For many years now, a British company called Debrett’s has produced a book guide to table manners, dress code and social etiquette. This guide has prevented many a faux pas and ensured the smooth denouement of business meetings, formal dinners and other potentially hazardous social gatherings. It’s a guide which is very much still referred to in diplomatic circles.
In the unenlightened old days, it was critical to know how to speak to the landed gentry, such as a prince, duke, king, or even a member of the clergy. Get it wrong and the consequences were disastrous. Addressing a bishop as ‘padré’ rather than ‘your excellency’ was simply inexcusable, exposing the miscreant to a real risk of being ostracized or possibly excommunicated.
Times move on, however, and if we address bishops at all it is in screaming foul-mouthed abuse at them from behind a banner at an LGBT rally. In such circumstances, politeness is out of the question and these days we prefer to ‘bash the bishop’. Furthermore, since people are generally ‘spiritual’ rather than ‘religious’ and have their own truths which are true to them, excommunication is no threat at all.
Despite the progress we have made, social etiquette continues to be just as relevant as in the past, even if the context has shifted. Speaking to friends and family is always easy, but it can lull us into a false sense of security. Life becomes much more difficult when we encounter a person of color.
If we are also pigment-enhanced, there is no problem. A polite ‘it’s all good bro’ is all that is required in passing. If, however, we are hideously white and need to check our privilege, just how should we act? It is in such circumstances that we find Debrett’s and other etiquette guides to be wholly deficient since they offer no guidance at all.
In all likelihood, we will freeze in such circumstances, acutely aware of historic oppression committed against the person in front of us but utterly clueless as to how to act. This is the ‘fight or flight’ instinct in all of us. Neither fight nor flight are especially polite when a person of color is extending his hand to shake, showing his shiny white teeth in a welcoming smile. We therefore must turn to common sense as our guide. Here is what we recommend:
- Remember that your counterpart of color is always and everywhere a victim and that you are the oppressor. However much you may be tempted to view the POC as just another human being, we progressives are above this. Even if he/she is a high powered professional in a bank/law firm etc., it is certain that their ancestors picked cotton for a slave owner. Pay reparations on the spot. No explanation is needed, they will understand, even if they may look confused.
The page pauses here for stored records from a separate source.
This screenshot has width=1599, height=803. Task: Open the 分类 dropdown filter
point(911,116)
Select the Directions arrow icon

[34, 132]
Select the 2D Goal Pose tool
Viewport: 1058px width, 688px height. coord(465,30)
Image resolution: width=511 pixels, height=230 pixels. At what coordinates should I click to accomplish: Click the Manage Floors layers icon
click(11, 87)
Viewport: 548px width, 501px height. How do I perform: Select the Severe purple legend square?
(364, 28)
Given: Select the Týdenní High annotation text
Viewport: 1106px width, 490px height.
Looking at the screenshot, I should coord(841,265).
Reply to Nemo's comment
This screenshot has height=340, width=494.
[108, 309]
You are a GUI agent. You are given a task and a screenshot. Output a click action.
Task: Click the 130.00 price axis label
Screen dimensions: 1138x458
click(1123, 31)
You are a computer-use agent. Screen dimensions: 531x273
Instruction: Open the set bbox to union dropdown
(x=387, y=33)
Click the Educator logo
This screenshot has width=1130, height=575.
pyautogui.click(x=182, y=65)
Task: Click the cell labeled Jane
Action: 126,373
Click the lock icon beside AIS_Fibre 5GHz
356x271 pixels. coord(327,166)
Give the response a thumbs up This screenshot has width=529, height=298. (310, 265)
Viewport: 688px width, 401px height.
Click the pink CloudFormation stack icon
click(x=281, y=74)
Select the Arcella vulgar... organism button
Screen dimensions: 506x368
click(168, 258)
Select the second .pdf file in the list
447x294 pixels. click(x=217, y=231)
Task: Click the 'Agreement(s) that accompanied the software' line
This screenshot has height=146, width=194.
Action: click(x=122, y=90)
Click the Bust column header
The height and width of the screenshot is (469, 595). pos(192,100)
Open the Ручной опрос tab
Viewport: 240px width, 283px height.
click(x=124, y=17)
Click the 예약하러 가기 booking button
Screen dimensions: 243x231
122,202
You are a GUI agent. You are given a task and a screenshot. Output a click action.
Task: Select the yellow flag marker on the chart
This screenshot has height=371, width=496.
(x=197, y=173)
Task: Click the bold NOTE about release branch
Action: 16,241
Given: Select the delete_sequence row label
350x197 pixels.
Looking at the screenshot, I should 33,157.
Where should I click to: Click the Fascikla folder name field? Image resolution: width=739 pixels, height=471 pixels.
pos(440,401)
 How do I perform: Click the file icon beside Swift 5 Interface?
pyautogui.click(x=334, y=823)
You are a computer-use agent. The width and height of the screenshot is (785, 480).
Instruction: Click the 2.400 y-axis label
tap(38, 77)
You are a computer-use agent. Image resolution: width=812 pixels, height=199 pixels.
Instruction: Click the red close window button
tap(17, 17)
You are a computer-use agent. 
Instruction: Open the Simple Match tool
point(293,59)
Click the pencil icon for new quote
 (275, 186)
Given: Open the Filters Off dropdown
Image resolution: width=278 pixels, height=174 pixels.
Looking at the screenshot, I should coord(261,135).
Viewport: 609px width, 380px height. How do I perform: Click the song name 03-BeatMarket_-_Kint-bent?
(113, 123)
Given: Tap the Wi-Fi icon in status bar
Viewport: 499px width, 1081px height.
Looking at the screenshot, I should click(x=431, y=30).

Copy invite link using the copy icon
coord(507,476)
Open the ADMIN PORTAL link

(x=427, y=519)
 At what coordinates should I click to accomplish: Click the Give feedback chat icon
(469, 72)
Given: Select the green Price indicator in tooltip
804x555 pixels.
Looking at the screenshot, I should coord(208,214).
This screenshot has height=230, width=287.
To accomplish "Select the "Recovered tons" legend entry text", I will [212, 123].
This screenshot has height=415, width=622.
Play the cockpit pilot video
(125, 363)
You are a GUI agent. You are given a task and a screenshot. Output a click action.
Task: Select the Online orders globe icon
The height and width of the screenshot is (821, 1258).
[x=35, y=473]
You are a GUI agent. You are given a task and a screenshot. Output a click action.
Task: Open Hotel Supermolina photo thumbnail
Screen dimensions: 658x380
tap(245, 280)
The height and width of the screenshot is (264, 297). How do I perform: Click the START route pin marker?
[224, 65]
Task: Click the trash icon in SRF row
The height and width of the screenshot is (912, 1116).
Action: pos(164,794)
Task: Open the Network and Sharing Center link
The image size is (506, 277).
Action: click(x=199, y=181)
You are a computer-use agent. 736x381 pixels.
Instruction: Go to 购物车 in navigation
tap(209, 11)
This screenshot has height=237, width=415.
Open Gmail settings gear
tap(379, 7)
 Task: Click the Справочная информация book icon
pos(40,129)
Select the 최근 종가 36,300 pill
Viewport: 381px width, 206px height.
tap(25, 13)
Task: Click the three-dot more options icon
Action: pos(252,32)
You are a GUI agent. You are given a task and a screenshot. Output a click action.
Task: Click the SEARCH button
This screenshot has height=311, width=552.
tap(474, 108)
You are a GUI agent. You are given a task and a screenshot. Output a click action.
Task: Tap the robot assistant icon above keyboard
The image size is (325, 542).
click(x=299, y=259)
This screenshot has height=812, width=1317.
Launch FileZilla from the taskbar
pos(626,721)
- Do NOT start rapping or twerking in the street in order somehow to create a rapport and get ‘on their wavelength’. Apart from embarrassing yourself in public and possibly ending up in hospital with a slipped disc, this is cultural appropriation. We note that Miley Cirus’s career has gone downhill since THAT incident.
- Do NOT attempt to talk like dem and all dat sheeit it’s all good bro…cos u is a honkey not a home skillet.
- DO apologise for police brutality. You may not feel personally responsible for the deaths of millions of innocent black kids at the hands of cops, but your skin color is a witness to your lies.
- If you are in your car/SUV when meeting the POC, don’t make the mistake of thinking you are cocooned and safe. Whilst you may think that ‘appearing bigger than you are’ is a successful tactic, this only really works in a safari park when confronting a lion, tiger or other wild beast. POC are smarter than this.
- If in doubt, just hand over your wallet. Do not look back. By all means walk away hastily, always keeping eye contact, but do not run because they are faster than you.
Remember that most interactions with people of color are trouble-free and end without incident.